What you need to do: Give the data again from the line with "This screenshot has height=639, width=1200." to the line with "pyautogui.click(x=1129, y=606)", and leave the pictures out of your answer.

Material:
>>>
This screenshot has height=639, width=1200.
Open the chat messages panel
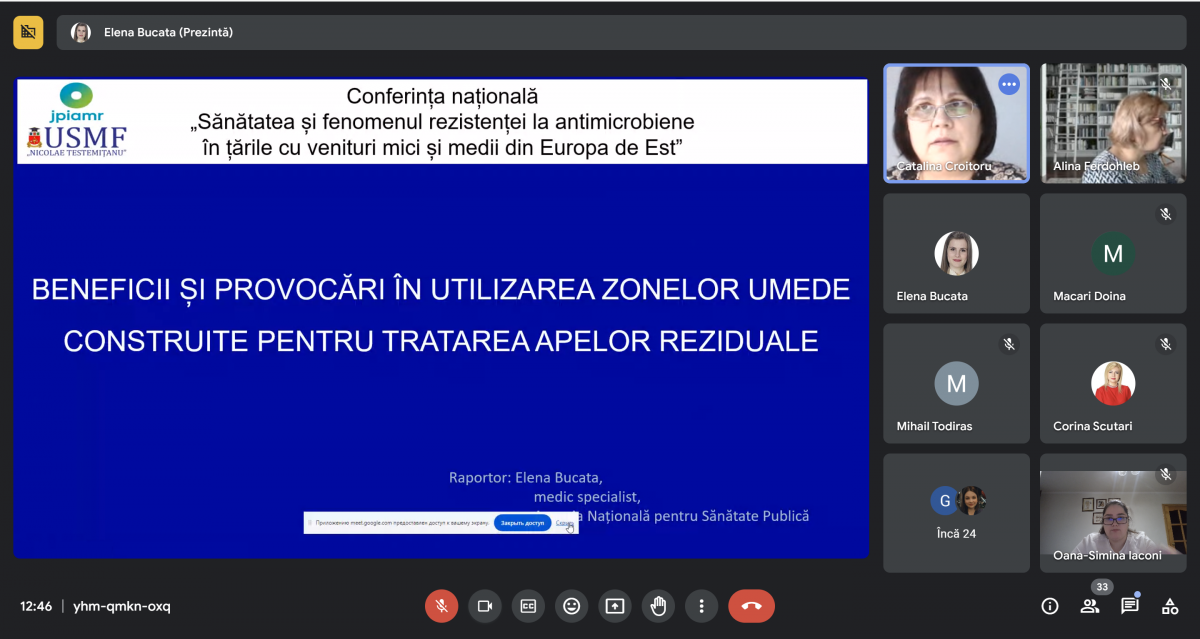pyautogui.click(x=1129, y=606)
<<<
>>>
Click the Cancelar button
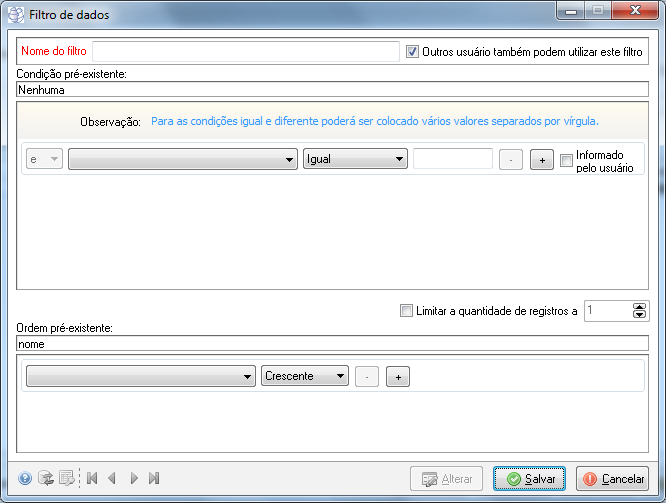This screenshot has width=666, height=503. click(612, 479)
<<<
Response:
This screenshot has height=639, width=1200.
Open the chat messages panel
pyautogui.click(x=1129, y=606)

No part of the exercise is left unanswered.